A U.S. Senate panel holds its first hearing on Wednesday into President Bill Clinton’s pardon of fugitive billionaire Marc Rich as questions mount about possible links between the decision and political donations from his ex-wife.
The Senate Judiciary Committee plans to explore questions about the pardon’s validity and the process used to make and execute the decision during what is expected to be a lengthy hearing.
The House Government Reform Committee also is conducting an inquiry into the pardon and whether it was influenced by hundreds of thousands of dollars in Democratic campaign contributions from Rich’s ex-wife, Denise, or by the involvement of Rich’s lawyer, former White House counsel Jack Quinn.
Republican Sen. Arlen Specter of Pennsylvania, who will lead the Senate probe, said there were unanswered questions about the timing of the preparation of some pardon documents and whether the pardon was conditioned on the end of Rich’s sentence. Rich was never sentenced.

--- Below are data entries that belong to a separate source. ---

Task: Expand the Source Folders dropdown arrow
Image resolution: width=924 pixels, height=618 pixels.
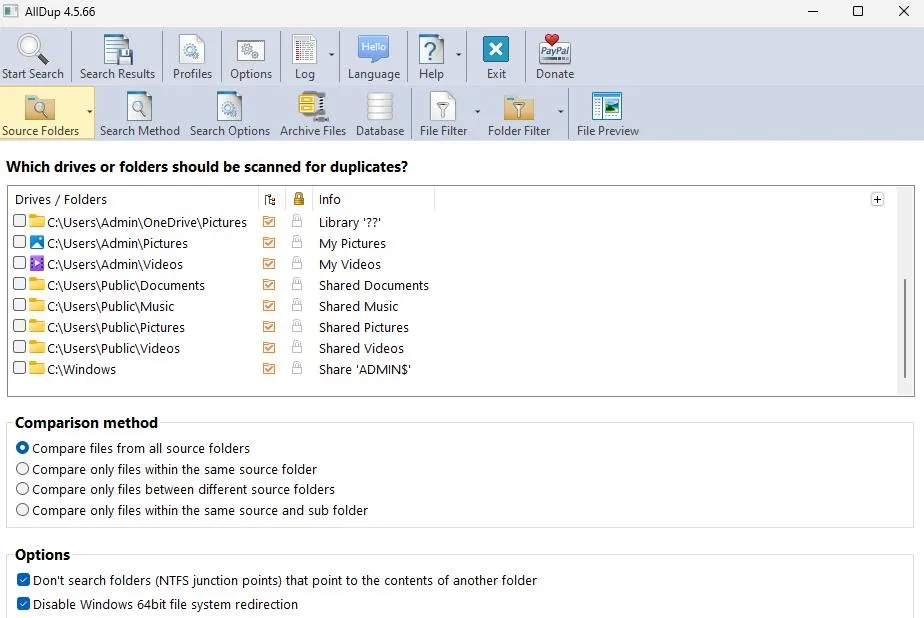Action: pyautogui.click(x=90, y=111)
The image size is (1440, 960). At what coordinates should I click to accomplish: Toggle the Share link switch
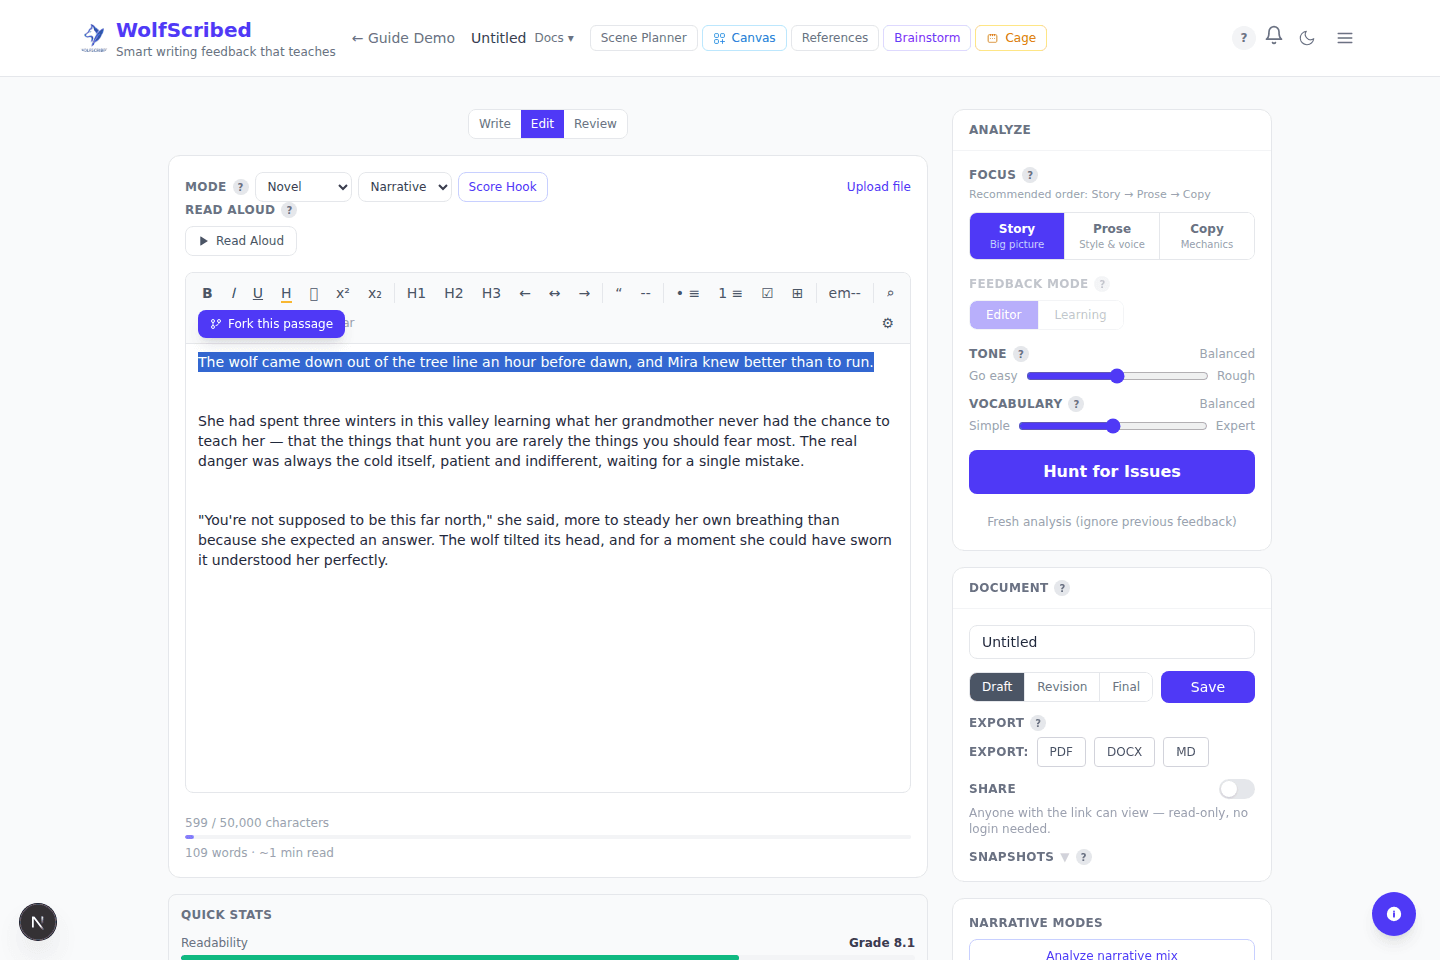pos(1237,789)
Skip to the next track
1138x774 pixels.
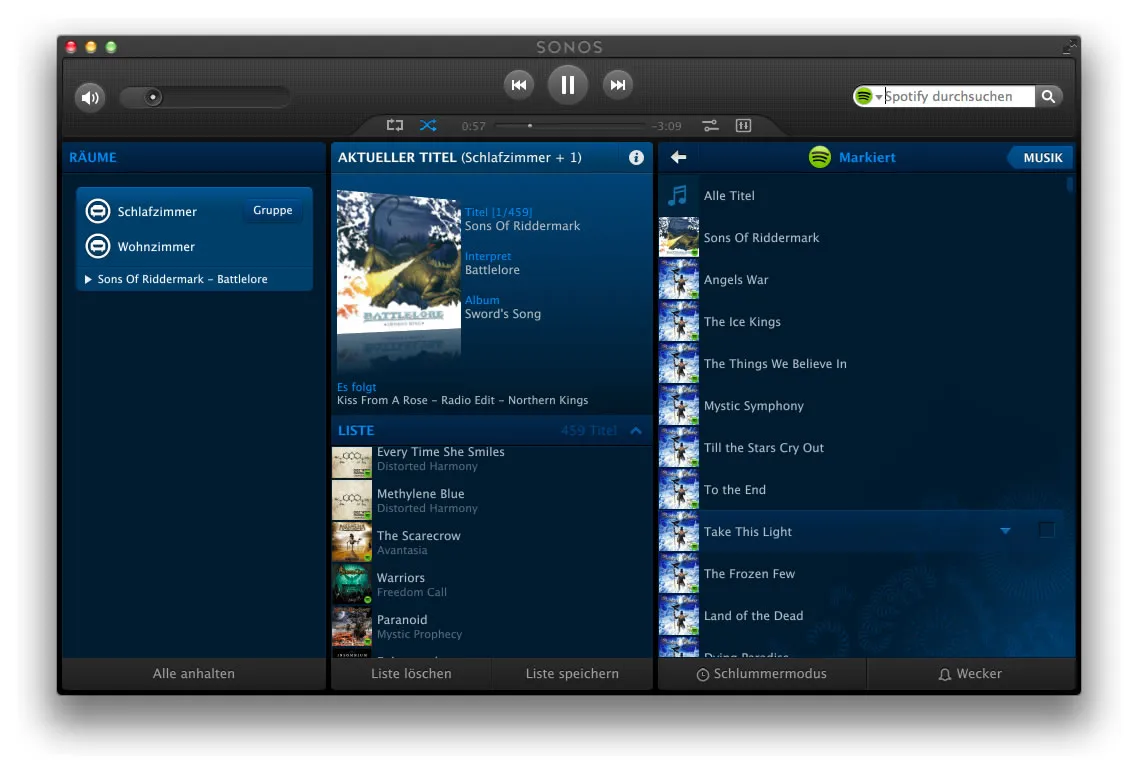click(618, 85)
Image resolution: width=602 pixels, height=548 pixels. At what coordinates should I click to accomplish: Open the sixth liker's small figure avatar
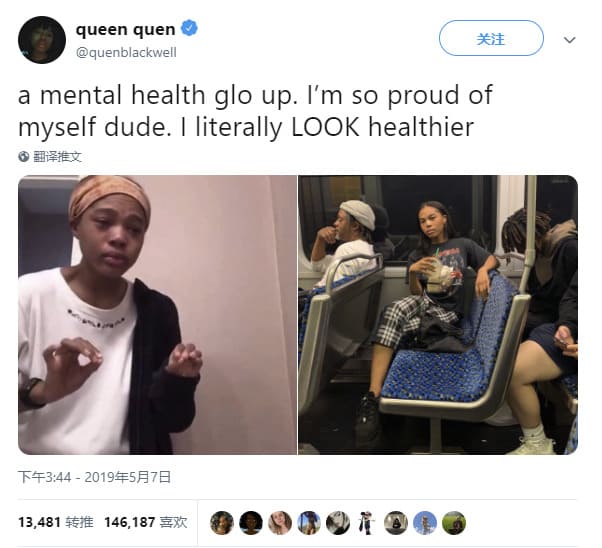(367, 523)
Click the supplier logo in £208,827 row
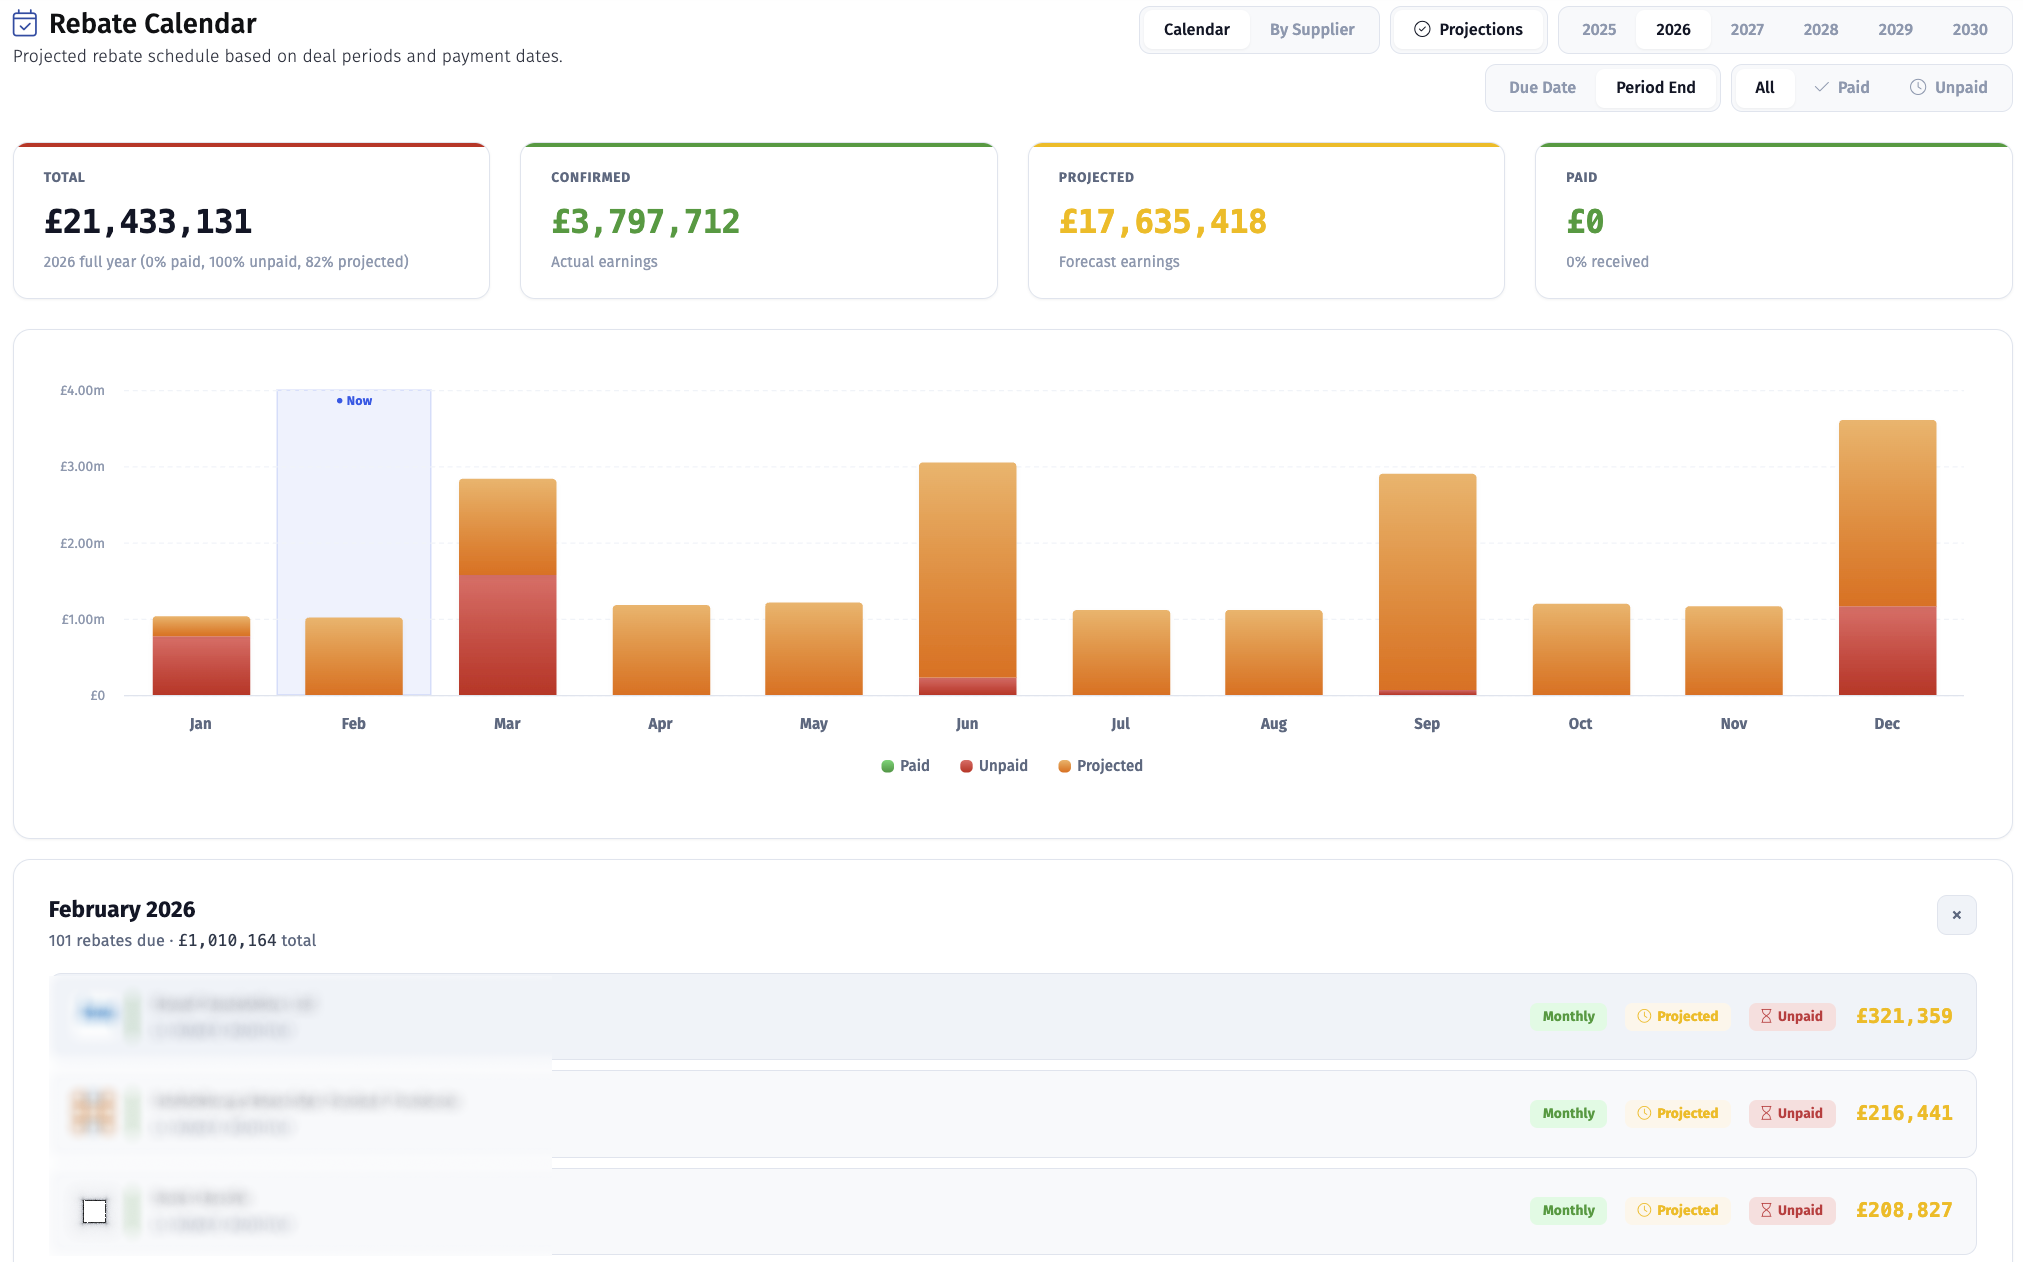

“There may be a real issue as to whether a pardon has been granted here,” Specter told reporters.
The Senate hearing comes one day after President George W. Bush, asked about the pardon investigations, said it was time to “move on” but acknowledged: “Congress is going to do what they’re going to do.”
The Senate session also follows last week’s day-long House hearing in which Republicans questioned the pardon and what role the donations might have played in it.
House investigators stepped up their probe on Tuesday, issuing subpoenas for Denise Rich’s bank records and a list of everyone who had donated more than US$5,000 to the Clinton presidential library foundation.
Rich donated US$450,000 or more to the library foundation but has refused to answer 14 written questions about that and other issues submitted to her by the committee, claiming her constitutional protection against self incrimination.
House Committee Chairman Dan Burton, a vocal Clinton critic, has sought Justice Department permission to grant immunity to Denise Rich in order to compel her testimony.
The Indiana Republican, who presided over a three-year inquiry into possible fund raising abuses during Clinton’s re-election campaign, also sent letters to the Secret Service and National Archives seeking White House visitor logs and phone records to determine how often Denise Rich, her two daughters and a son-in-law spoke to or visited someone there.
Burton also asked the Central Intelligence Agency to declassify information on Marc Rich that it provided Burton in a recent classified briefing, and asked the Defense Intelligence Agency for any information it has on Marc Rich.
Allegations have surfaced since the pardon that Rich provided intelligence data to Israel and other countries.
Marc Rich, who fled to exile in Switzerland 17 years ago, was given a presidential pardon on Jan. 20, the day Clinton left office. The pardon frees Rich from prosecution on more than 50 counts of racketeering, wire fraud, income tax evasion and illegal oil trading with Iran.
Specter told reporters the Senate will go in a “different direction” than the House hearing, with the first witness scheduled to be Justice Department pardons attorney Roger Adams.
“We are going to start off by talking to the pardon attorney to examine the procedures and the validity of the pardons themselves,” Specter said. “I’m not trying to undo the pardons; I’m trying to find out what has happened.”